Text extract ▸
━━━━━━━━━━
The trial court adopted the referee's recommendations and denied the motion to disqualify Graham & James. Petitioner filed her petition for writ of mandate challenging this ruling on June 23, 1995. We issued an alternative writ, established a briefing schedule, and issued a stay of the trial in the action.
This case presents an issue of first impression in California—whether a law firm must be disqualified when it employs a former judge who in his official capacity received ex parte confidences, bearing on the merits of a lawsuit over which he was presiding, from an adverse party in the identical litigation in which the motion to disqualify is brought. We conclude that the firm must be disqualified.
━━━━━━━━━━
Data extract ▸
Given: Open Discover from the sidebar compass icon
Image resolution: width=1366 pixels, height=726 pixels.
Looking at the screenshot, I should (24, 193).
━━━━━━━━━━
Task objective ▸ According to the court opinion extract above, what ruling was the petitioner's petition for writ of mandate meant to challenge? Answer in one to three sentences.

Exercise response ▸ The petition challenged the trial court's ruling that adopted the referee's recommendations and denied the motion to disqualify Graham & James. The petitioner filed it on June 23, 1995.